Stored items
↓↓↓
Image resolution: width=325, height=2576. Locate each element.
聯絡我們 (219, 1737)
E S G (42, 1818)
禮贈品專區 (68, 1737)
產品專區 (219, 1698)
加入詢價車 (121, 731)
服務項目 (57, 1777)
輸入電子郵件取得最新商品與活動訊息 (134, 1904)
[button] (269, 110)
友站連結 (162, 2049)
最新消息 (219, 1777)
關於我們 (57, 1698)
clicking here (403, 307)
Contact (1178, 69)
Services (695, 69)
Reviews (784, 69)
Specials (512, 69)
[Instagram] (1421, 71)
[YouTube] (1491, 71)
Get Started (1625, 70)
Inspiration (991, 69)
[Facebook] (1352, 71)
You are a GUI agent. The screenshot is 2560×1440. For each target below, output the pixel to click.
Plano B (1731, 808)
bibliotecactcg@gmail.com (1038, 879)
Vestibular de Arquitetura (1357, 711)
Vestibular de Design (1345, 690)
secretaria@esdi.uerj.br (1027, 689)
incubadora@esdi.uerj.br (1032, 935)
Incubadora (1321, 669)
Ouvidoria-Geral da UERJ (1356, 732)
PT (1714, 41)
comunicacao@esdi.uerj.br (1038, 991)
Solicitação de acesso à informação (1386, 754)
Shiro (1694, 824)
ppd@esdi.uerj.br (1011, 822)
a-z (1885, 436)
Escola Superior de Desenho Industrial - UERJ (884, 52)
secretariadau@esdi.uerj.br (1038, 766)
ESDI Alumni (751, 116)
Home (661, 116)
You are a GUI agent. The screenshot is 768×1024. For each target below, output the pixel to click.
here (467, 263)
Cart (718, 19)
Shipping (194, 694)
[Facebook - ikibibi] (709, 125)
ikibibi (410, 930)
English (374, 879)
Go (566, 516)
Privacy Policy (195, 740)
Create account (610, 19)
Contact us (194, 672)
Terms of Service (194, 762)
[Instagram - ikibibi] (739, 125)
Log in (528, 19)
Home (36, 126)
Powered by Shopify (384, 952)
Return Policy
↑↑↑
What you need to do »
Starting at the line that contains "Vestibular de Design (1345, 690)", write out every line through the end of the entries, exactly and with nothing added.

Answer space »
Vestibular de Design (1345, 690)
secretaria@esdi.uerj.br (1027, 689)
incubadora@esdi.uerj.br (1032, 935)
Incubadora (1321, 669)
Ouvidoria-Geral da UERJ (1356, 732)
PT (1714, 41)
comunicacao@esdi.uerj.br (1038, 991)
Solicitação de acesso à informação (1386, 754)
Shiro (1694, 824)
ppd@esdi.uerj.br (1011, 822)
a-z (1885, 436)
Escola Superior de Desenho Industrial - UERJ (884, 52)
secretariadau@esdi.uerj.br (1038, 766)
ESDI Alumni (751, 116)
Home (661, 116)
You are a GUI agent. The screenshot is 768×1024. For each target below, output the pixel to click.
here (467, 263)
Cart (718, 19)
Shipping (194, 694)
[Facebook - ikibibi] (709, 125)
ikibibi (410, 930)
English (374, 879)
Go (566, 516)
Privacy Policy (195, 740)
Create account (610, 19)
Contact us (194, 672)
Terms of Service (194, 762)
[Instagram - ikibibi] (739, 125)
Log in (528, 19)
Home (36, 126)
Powered by Shopify (384, 952)
Return Policy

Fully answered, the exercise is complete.